Javier Milei no llegó al escenario político precisamente por aplicar el poder del silencio. Nada de eso. Su punto fuerte siempre fue la verba filosa; la capacidad de transmitir en los medios la bronca y la indignación de gran parte de la sociedad. Interpretó y logró empatía. Y si le dio resultados, por qué cambiar la estrategia.

Por eso nadie esperaba que se quedara callado ante las recurrentes acusaciones y desacreditaciones por parte de miembros de la alianza del gobierno español; que, además, reflejan claramente a ese sector de falso progresismo que, amparado en una fraudulenta narrativa democrática, es conservador, violento e intolerante.
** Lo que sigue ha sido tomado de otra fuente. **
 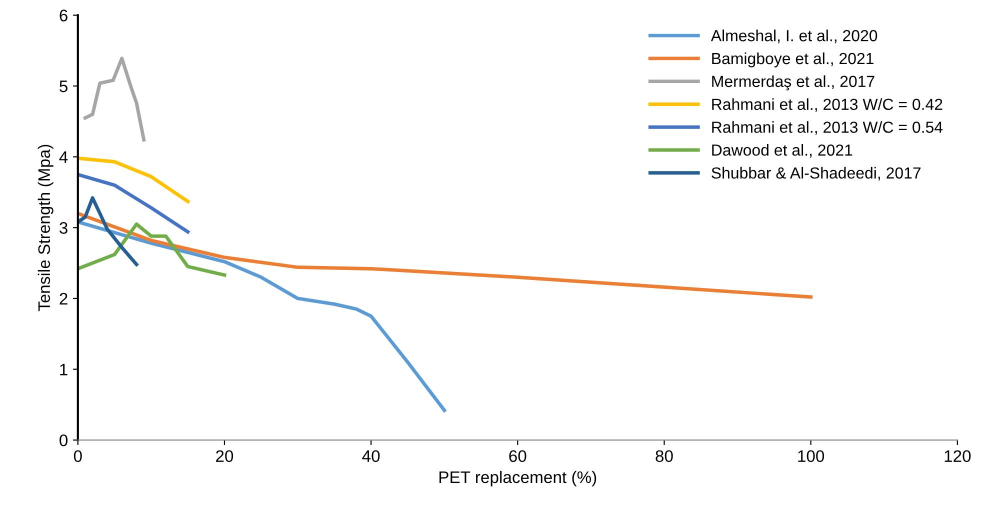 What do you see at coordinates (64, 370) in the screenshot?
I see `y-tick-label: 1` at bounding box center [64, 370].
Es una característica que en Argentina todavía seguimos padeciendo. El que no piensa como ellos es blanco de todo tipo de insultos y descalificaciones. Con un agravante: ante cualquier respuesta se victimizan y acusan a su interlocutor de no respetar las reglas. Es una táctica utilizada por los movimientos autopercibidos de centro izquierda: agredir, insultar, atacar y después martirizarse. Es una jugada psicópata que se ha desparramado por todas las geografías.
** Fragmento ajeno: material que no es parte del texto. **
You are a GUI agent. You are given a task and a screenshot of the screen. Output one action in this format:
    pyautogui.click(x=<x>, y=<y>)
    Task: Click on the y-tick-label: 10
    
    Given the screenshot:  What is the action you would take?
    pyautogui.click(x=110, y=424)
En ese contexto, se toparon con alguien a quien no solo le interesa poco que le respondan con esa estrategia, sino que dobla la apuesta y escala el intercambio. Eso los descoloca. Entonces apelan a su segundo método: despersonalizarse y adueñarse del Estado.

Por más cuestionables y repudiables que resulten, las expresiones del presidente argentino apuntan a su par Pedro Sánchez. A él en particular; a su costumbre y a la de sus funcionarios de entrometerse en cuestiones de políticas internas de otros países; a opinar, a militar y a desautorizar constantemente con el dedo índice acusador.

La historia de Argentina y España es mucho más profunda que los personajes que eventualmente ocupan cargos de representación. Nada tiene que ver en este cuento las relaciones bilaterales de dos países hermanos que están por encima de los hombres. Y, mucho menos, el chovinismo berreta de un grupo de resentidos.